- [Task details] Scan the entries and state how many lines contain "calendar". Write no other text.

[The data — start]

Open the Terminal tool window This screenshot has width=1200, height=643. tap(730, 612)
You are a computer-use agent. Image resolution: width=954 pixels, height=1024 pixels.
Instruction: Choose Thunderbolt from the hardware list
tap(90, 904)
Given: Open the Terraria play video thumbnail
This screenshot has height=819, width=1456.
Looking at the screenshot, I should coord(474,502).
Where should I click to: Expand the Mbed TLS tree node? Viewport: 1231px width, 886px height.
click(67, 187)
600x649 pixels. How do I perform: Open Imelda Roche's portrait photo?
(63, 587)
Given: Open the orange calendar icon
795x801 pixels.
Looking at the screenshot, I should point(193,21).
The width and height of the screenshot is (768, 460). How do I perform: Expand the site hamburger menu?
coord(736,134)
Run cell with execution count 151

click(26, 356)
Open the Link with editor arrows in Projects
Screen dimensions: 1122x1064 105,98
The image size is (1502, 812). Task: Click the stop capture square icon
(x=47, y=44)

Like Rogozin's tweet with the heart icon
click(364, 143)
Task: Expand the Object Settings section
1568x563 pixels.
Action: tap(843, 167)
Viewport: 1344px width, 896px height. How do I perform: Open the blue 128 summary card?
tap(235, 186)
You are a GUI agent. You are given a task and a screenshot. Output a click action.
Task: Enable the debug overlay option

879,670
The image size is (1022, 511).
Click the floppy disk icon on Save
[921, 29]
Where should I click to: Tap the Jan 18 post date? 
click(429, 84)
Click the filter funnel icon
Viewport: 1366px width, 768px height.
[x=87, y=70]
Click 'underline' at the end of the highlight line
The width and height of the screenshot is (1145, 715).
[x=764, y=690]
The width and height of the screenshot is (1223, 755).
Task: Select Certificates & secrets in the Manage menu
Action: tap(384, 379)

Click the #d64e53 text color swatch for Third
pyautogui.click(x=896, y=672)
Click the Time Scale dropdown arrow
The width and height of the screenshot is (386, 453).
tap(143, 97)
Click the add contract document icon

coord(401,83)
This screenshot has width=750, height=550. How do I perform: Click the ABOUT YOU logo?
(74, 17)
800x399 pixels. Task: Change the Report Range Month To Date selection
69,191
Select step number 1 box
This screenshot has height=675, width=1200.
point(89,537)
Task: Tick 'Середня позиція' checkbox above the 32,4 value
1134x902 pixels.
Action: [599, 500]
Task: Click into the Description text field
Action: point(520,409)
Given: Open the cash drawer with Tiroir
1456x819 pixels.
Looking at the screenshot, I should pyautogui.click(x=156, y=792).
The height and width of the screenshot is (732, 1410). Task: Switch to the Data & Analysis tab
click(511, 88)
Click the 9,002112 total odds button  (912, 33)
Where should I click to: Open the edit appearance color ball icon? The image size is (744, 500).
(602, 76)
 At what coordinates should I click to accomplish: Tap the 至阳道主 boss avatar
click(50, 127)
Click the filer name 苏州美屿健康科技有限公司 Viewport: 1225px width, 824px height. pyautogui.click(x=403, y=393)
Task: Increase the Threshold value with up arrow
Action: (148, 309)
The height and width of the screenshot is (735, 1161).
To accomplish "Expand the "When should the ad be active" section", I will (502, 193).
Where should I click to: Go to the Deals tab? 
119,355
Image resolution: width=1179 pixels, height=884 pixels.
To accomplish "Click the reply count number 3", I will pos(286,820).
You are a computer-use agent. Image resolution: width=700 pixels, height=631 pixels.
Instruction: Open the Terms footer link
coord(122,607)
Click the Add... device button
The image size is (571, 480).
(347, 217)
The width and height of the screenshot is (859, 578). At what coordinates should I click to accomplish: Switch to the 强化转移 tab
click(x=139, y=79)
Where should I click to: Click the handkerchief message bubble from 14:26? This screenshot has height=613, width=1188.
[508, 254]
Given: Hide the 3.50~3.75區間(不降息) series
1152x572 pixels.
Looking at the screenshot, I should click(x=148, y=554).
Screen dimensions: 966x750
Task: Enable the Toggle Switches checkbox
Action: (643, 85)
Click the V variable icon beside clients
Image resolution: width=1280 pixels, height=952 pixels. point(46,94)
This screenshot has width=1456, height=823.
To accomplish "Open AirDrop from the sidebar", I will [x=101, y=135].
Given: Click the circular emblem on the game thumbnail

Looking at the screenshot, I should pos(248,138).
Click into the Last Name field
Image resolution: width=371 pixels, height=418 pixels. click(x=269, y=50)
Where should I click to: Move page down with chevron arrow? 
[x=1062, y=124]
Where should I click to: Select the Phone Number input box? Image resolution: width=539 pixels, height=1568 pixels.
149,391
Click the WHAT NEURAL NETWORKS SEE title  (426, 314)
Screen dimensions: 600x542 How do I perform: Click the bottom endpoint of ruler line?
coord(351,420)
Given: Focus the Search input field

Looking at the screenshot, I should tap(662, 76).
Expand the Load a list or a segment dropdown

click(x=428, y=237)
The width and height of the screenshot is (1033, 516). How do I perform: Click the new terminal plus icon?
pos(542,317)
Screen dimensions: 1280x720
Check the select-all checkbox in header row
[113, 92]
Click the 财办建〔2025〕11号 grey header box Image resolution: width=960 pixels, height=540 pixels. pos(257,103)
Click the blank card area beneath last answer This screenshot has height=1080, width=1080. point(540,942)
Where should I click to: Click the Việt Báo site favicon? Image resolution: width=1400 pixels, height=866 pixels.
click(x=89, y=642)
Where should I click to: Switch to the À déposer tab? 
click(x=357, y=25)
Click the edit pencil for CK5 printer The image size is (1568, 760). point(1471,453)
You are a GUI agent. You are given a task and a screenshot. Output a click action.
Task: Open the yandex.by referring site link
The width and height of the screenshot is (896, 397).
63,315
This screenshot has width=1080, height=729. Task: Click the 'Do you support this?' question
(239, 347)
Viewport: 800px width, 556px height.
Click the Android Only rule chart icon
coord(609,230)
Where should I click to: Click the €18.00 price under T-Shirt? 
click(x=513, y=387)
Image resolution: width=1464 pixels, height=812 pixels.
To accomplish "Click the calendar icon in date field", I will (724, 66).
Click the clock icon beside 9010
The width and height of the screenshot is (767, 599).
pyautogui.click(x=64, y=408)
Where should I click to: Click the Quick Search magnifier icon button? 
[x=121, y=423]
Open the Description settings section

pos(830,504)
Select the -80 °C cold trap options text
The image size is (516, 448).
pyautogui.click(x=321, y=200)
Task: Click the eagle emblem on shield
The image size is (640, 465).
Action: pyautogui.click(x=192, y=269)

[The data — finish]

- [Solution to this exercise] 2